In the entries below, locate the line with "Task: Open Boom City game thumbnail", then give again that line and all lines after it, exactly, with pictures omitted.

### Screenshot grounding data
--
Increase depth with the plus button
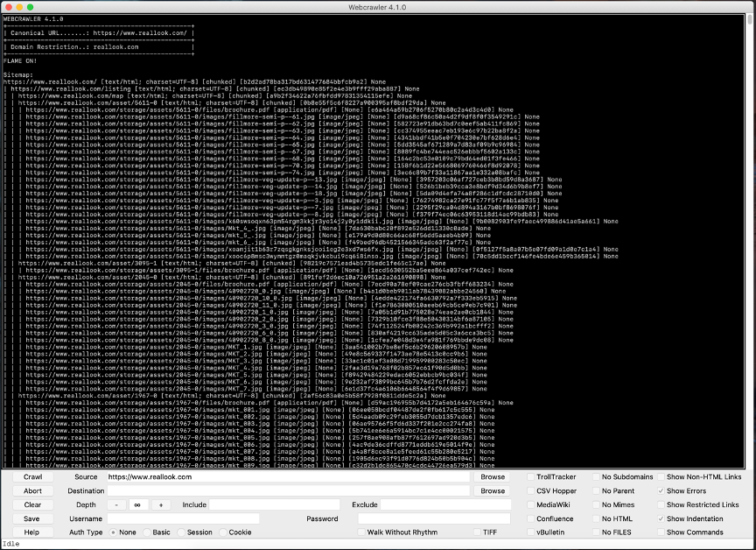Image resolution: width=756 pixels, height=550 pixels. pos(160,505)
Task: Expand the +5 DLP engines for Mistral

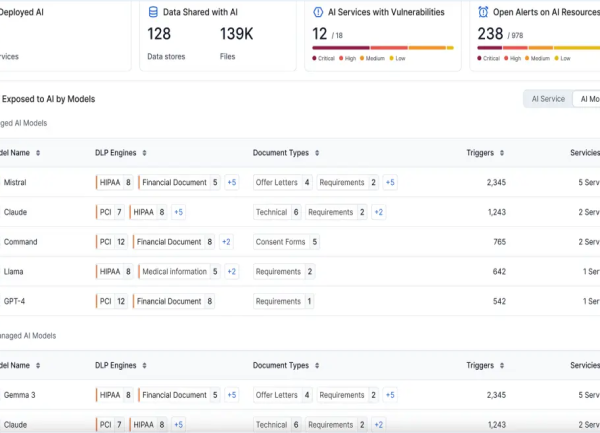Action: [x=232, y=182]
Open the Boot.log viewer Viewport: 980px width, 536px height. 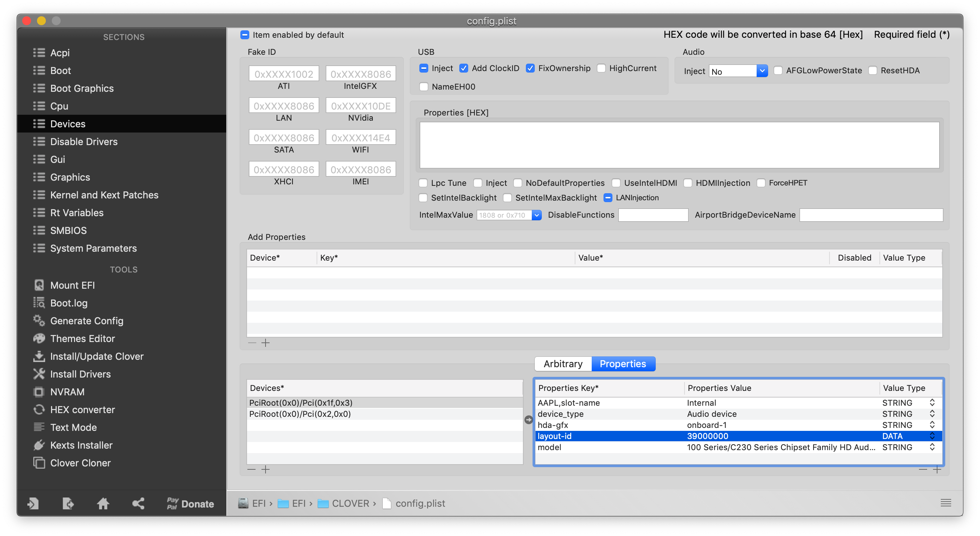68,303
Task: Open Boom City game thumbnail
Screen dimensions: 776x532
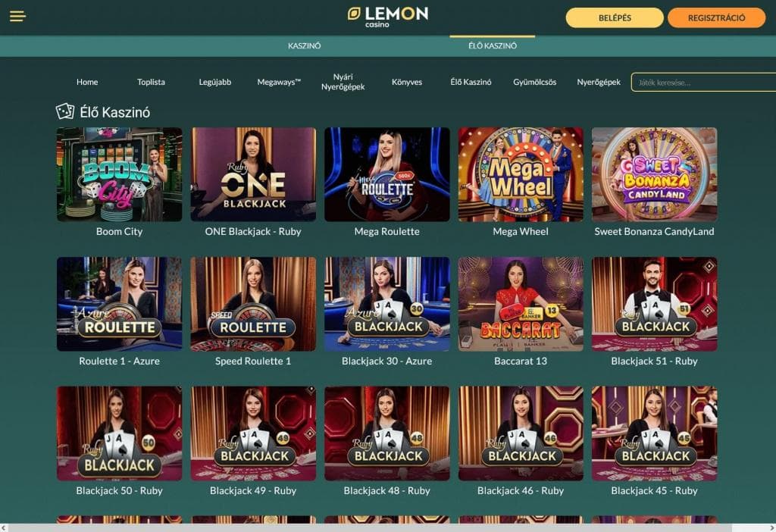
--
### TASK ANSWER
Task: Open Boom City game thumbnail
Screen dimensions: 776x532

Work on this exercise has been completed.